A bankruptcy judge approved on Wednesday a deal to allow collapsed broker MF Global Holdings Ltd to finance the rest of its bankruptcy with about $21 million in cash pledged as collateral to JPMorgan Chase & Co, one of its primary lenders.

Judge Martin Glenn green-lighted the deal at a hearing in U.S. Bankruptcy Court in Manhattan, but was also receptive to an objection from customers who worried that the cash could be part of an estimated $1.2 billion in funds missing from their accounts at MF Global's brokerage.

Glenn said he may order James Giddens, the trustee liquidating the brokerage, to investigate whether customers might have a right to the money.

I'm sensitive to this, because if I wait a year from now, most of the money in this account may have been spent and won't be able to be recovered, Glenn said.

He did not make a final ruling on the investigation, but said he would issue an order later on Wednesday.

MF Global went bankrupt on October 31 after losing on $6.3 billion of bets on European debt.

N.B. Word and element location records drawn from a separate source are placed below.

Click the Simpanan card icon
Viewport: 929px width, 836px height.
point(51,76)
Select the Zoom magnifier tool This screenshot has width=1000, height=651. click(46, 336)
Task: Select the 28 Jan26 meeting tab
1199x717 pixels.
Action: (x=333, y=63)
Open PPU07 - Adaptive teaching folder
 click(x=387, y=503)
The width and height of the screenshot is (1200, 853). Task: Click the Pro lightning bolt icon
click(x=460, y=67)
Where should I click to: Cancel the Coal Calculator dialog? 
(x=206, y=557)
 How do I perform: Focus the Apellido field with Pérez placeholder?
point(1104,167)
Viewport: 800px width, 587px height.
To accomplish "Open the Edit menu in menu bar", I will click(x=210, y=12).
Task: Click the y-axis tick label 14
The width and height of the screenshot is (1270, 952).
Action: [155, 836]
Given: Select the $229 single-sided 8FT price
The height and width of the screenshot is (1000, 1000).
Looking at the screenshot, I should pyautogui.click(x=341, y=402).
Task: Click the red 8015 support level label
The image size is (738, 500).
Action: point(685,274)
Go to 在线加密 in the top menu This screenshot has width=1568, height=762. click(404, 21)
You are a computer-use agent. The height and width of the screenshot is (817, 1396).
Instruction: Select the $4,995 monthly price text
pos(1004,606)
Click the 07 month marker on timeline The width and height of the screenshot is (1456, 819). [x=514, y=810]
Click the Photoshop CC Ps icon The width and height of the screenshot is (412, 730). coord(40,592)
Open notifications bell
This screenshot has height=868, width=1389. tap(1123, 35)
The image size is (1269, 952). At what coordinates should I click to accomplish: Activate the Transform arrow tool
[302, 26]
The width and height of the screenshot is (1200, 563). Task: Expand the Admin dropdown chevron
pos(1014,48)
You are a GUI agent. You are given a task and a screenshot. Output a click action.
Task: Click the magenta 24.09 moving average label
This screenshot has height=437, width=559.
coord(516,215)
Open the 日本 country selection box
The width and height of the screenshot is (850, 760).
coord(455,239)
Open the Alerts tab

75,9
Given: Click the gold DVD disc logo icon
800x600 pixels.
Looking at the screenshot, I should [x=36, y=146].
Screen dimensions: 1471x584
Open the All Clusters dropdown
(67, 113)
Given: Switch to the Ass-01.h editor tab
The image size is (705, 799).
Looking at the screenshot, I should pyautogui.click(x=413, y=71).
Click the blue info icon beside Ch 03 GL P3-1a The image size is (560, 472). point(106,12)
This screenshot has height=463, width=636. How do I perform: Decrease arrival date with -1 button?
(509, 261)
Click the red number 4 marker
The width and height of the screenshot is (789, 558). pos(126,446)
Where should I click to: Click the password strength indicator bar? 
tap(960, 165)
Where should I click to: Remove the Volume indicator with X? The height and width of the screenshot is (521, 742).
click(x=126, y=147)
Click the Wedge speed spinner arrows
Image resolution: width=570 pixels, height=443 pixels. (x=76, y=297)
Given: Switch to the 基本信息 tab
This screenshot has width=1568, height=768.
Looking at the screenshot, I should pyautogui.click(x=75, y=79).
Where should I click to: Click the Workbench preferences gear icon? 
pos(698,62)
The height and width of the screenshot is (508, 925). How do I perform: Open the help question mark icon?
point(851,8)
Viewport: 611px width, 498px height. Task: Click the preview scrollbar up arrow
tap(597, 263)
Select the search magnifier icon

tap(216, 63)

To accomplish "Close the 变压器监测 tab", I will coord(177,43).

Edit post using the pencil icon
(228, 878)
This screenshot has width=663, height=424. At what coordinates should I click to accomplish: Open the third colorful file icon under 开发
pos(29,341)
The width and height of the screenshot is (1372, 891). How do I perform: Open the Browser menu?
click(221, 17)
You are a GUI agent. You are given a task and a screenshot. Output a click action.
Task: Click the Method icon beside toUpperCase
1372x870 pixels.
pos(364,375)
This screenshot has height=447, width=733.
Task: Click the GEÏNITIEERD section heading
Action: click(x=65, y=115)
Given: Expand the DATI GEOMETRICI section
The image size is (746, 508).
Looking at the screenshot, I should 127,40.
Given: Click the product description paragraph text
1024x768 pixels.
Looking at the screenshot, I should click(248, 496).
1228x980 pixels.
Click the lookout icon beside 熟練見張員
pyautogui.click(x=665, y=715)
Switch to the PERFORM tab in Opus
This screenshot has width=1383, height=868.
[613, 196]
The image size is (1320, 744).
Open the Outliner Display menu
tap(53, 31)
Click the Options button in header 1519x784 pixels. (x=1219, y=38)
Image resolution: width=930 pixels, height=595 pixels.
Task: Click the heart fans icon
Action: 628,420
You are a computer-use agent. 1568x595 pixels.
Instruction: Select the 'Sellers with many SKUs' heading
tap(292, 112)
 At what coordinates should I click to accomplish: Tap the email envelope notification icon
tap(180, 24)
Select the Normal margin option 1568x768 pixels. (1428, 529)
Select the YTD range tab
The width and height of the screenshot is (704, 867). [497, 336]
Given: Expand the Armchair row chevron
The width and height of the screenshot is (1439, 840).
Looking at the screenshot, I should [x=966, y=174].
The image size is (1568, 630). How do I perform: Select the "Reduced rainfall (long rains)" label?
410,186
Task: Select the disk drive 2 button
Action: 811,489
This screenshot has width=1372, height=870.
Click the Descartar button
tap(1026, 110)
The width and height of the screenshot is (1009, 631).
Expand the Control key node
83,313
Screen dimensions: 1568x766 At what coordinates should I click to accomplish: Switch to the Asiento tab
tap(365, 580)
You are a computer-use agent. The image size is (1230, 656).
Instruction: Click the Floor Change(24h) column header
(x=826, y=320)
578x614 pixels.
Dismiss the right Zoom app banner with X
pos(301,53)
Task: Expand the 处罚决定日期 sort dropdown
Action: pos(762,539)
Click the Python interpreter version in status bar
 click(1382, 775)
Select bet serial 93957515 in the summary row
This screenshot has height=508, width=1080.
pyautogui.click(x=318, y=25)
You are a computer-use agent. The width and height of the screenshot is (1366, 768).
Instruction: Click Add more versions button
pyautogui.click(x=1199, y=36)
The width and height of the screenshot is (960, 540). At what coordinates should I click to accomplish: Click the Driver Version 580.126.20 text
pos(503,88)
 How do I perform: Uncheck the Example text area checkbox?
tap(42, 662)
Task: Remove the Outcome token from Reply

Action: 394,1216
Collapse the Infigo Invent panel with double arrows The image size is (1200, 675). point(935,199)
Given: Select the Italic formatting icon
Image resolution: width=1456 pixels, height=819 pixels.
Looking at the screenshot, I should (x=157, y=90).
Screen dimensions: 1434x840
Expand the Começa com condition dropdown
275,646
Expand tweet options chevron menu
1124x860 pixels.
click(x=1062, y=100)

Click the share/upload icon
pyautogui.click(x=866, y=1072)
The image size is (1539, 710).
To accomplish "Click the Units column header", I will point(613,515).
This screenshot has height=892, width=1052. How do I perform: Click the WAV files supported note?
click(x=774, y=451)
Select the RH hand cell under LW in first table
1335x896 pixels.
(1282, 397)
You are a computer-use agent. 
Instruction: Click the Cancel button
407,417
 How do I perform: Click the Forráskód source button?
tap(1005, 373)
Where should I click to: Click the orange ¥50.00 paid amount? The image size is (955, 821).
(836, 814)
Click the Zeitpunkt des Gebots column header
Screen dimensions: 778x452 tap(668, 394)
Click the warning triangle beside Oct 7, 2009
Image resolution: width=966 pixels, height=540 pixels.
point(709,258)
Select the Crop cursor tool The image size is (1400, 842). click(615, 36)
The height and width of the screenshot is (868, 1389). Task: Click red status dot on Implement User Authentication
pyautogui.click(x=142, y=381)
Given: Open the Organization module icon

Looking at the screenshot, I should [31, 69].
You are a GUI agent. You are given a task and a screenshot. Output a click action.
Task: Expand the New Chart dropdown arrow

Its CEO, former senator and ex-New Jersey Governor Jon Corzine, resigned on November 4 amid concerns about a significant shortfall in customer funds.

Federal investigators are probing whether the shortfall is the result of improper commingling of customer and proprietary assets.

David Fournier, an attorney for Louis Freeh, the trustee in charge of the assets of MF Global, said he has no reason to believe the money in the collateral account came from customer funds.

The deal allows MF Global to use the collateral, but reserves customers' rights to argue later that they have a right to it. The addition of that clause resolved several customer objections prior to Wednesday's hearing.

The sole remaining objection, which sparked Glenn's talk of an investigation, came from the Customer Commodities Coalition, the primary customer advocate group in the case.

Where is the customers' protection? said James Koutoulas, the coalition's attorney and founder. I know there's a reservation of rights, but if the money gets spent, you can't really un-spend it.

MF Global has been funding its bankruptcy to this point under an interim order letting it use an $8 million chunk of the collateral.

In testimony on Tuesday before the Senate Agricultural Committee in Washington, Corzine and other executives said they did not know the cause of the customer account shortfall.

Terrence Duffy, executive chair of the Chicago Mercantile Exchange, testified that a CME employee said Corzine was aware of transfers from customer accounts. Such transfers, however, are not inherently illegal under all circumstances.

The liquidation case is In re MF Global Inc, U.S. Bankruptcy Court, Southern District of New York, No. 11-2790.

The MF Global bankruptcy is In Re MF Global Holdings Ltd, in the same court, No. 11-15059.